Charlotte Bronte’s book told a powerful story of one young girl growing up and overcoming everything that stood in her way. Jane survives an abusive aunt and cousins and a school that did not allow her to develop herself fully. When Jane arrives at Thornfield, she is already an accomplished, self-assured, and well-bred woman, but she did not start out that way. In the book, readers see Jane grow into the wonderful young woman that she becomes, but the miniseries takes a small, frightened child, and morphs her into a well-bred lady within ten minutes. Without witnessing Jane’s struggles, her next actions often seem random. Since her personal development has been stripped away, the audience must take all of Jane’s actions at face value. They cannot understand how difficult her submission to Rochester, to anyone is. They cannot appreciate how much she has changed, and how those changes allowed her to fall in love. “’Mr. Rochester, allow me to disown my first answer: I intended no pointed repartee: it was only a blunder’” (Bronte 168). In this passage, Jane is apologizing for insulting Mr. Rochester just before. This is extremely difficult for Jane, as she dislikes changing herself to fit society’s views, and she dislikes authority. In fact, she is quite cordial to him at the beginning, which directly contradicts all of her previous interactions with authority. Watchers of the miniseries will never understand this, for they have not experienced Jane’s struggles with authority before. They learn about her character, not as she is evolving, but after she has changed into a woman. They are robbed of the context for this love story.
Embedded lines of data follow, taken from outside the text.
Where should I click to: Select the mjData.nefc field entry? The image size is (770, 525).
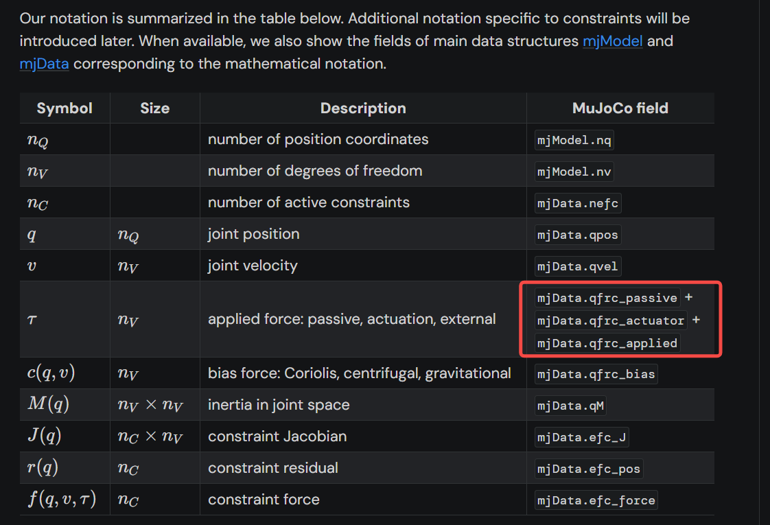tap(579, 203)
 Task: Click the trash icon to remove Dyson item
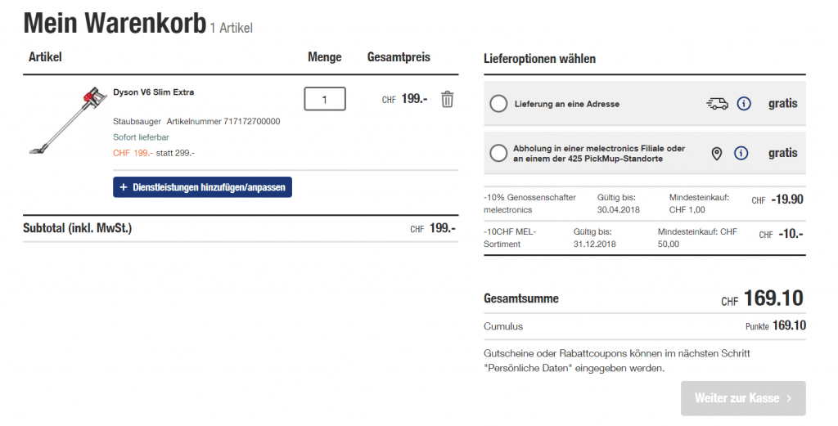[447, 99]
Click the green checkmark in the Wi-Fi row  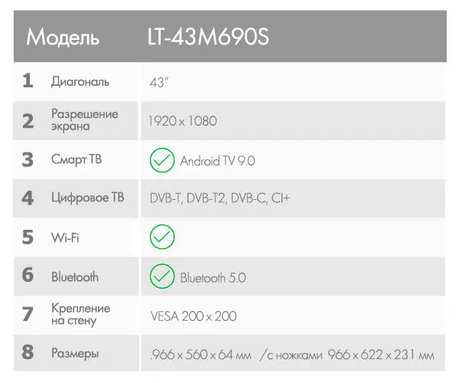click(x=162, y=237)
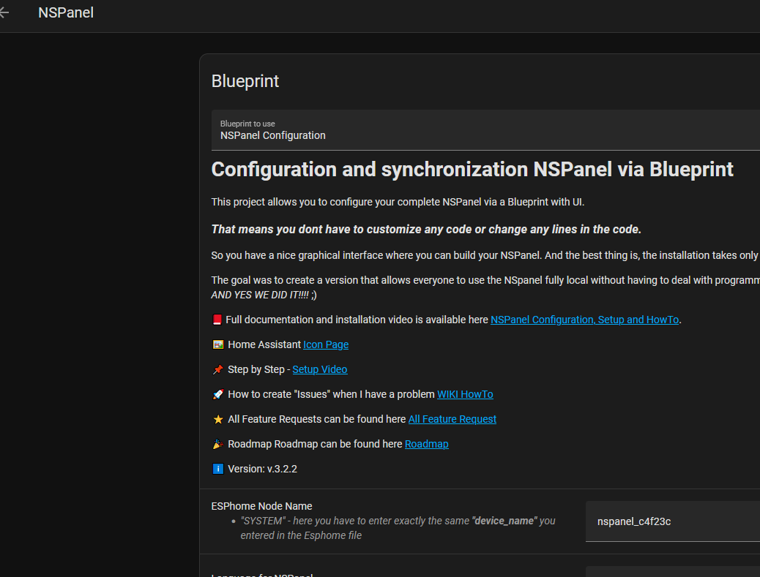
Task: Open the All Feature Request link
Action: [452, 418]
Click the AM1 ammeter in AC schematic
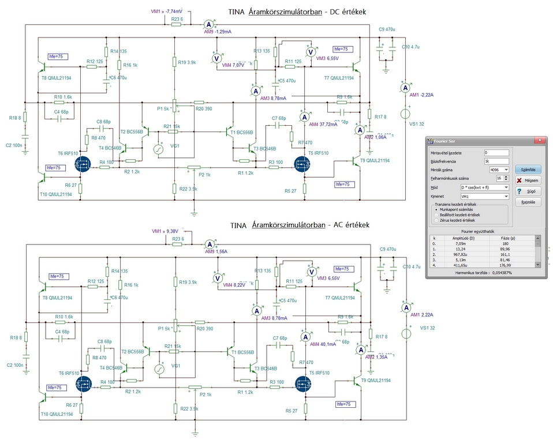553x443 pixels. point(406,308)
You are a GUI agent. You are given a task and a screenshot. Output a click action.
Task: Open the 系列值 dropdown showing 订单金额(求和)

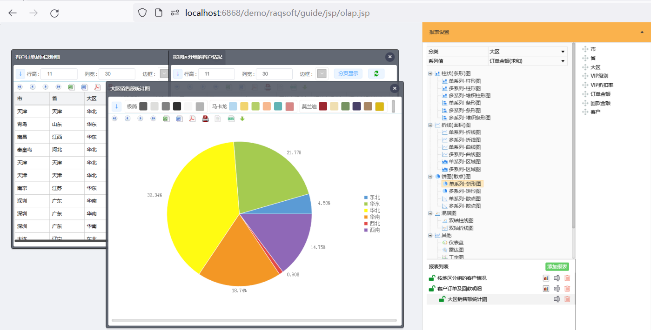pyautogui.click(x=527, y=61)
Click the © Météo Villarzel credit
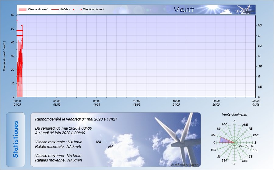The image size is (274, 170). (x=186, y=165)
The fact that the miniseries focusses on the love story at all is a miscalculation on its part. The most important part of the book is Jane, and her journey towards adulthood and maturity. It is a hard road, full of trials. After Reed Manor and Lowood, the only person she has ever loved is stripped from her, and she leaves Thornfield, her favorite place on Earth. Jane wanders over the moors, desolate and abandoned, forced to flee from the only person she ever loved. Jane’s life is hard and unforgiving, and she receives her happy ending, but her journey allowed her to receive it. Without going through everything she did, she could never have ended up in her happy ending, and removal of any part of her story does it a grave injustice. “I know entirely what it is to live entirely for and with what I love best on earth” (Bronte 593). But Jane can only know what happiness feels like if she has felt sadness. Life must have both halves to be full, and no one can say that Jane Eyre has not lived a full life.
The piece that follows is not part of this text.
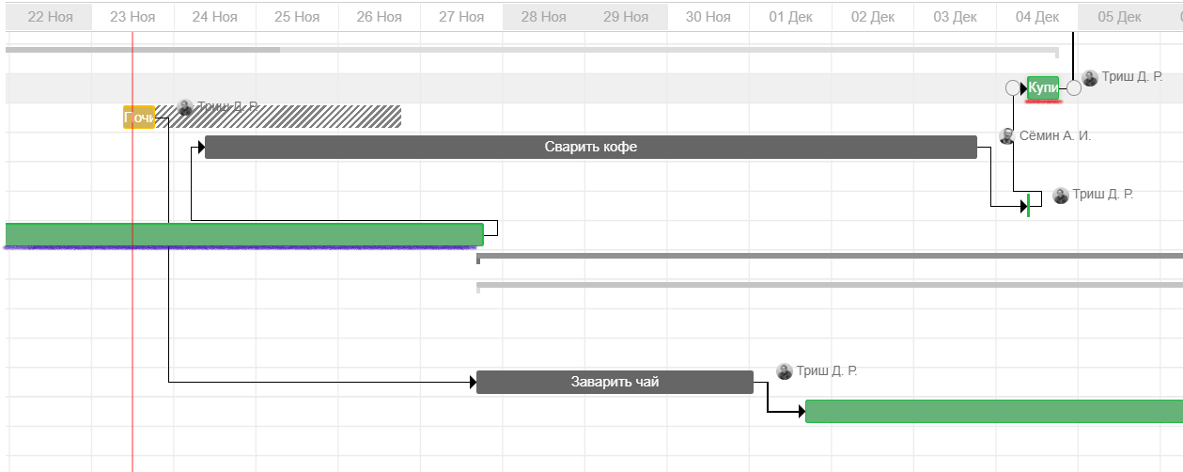Click the left link circle of Купи task

1013,88
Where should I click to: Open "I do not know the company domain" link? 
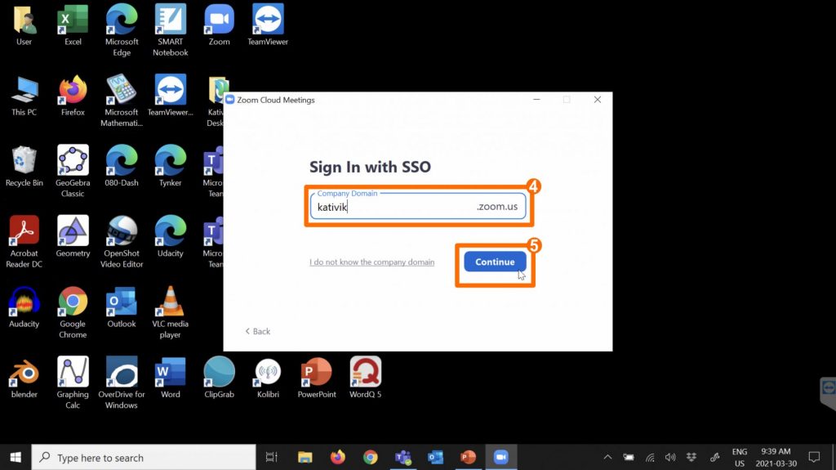(371, 262)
However, the love between Jane and Rochester is a major part of the book. Their love shapes both of their characters, and their actions. While Rochester, at first, grows into a worse man, in the hopes of protecting Jane, Jane only grows into a better woman. She believes in Rochester and wants to help him with Adele, and with his life in general. She pushes herself to learn more, to speak better, to fit in with the society he keeps, to become a woman ‘worthy of him’. While she does make some errors, forgiving his faults even when she really shouldn’t. Jane loves Rochester, deeply loves him, in the depths of her soul. They seem to be able to call out to each other across large distances, and their personalities are very similar. Jane and Rochester fit together perfectly. But their love does not define either of their stories. Love shapes their stories, but is not the crux of either. Love helps Rochester transition from a lost sinner into a reformed man, helps Jane transition from a naïve girl into a worldly woman. Their stories ought not be defined by their love, like all great stories. The miniseries does both characters a disservice by focusing on this rather than other aspects of their personalities.
While Jane Eyre by Charlotte Bronte is rich in character development and backstory, the BBC miniseries fails on these counts. Jane’s character is not developed fully because the series skipped over her childhood, and all the struggles that were set up in that portion of the book are incomprehensible to the viewer. Jane does not get the chance to develop fully with the most interesting parts of her character arc cut out. Both Rochester and Jane’s characters are glossed over in order to develop their love story, which the series treats as the paramount topic of the story. However, Jane Eyre is not, and should never be, a love story. It is a story of growth, of development, and it just so happens that two people fall in love in it.
Works Cited
Brontë, Charlotte. Jane Eyre. New York: Barnes & Noble, 2004. Print.
Jane Eyre. BBC, 2006. DVD.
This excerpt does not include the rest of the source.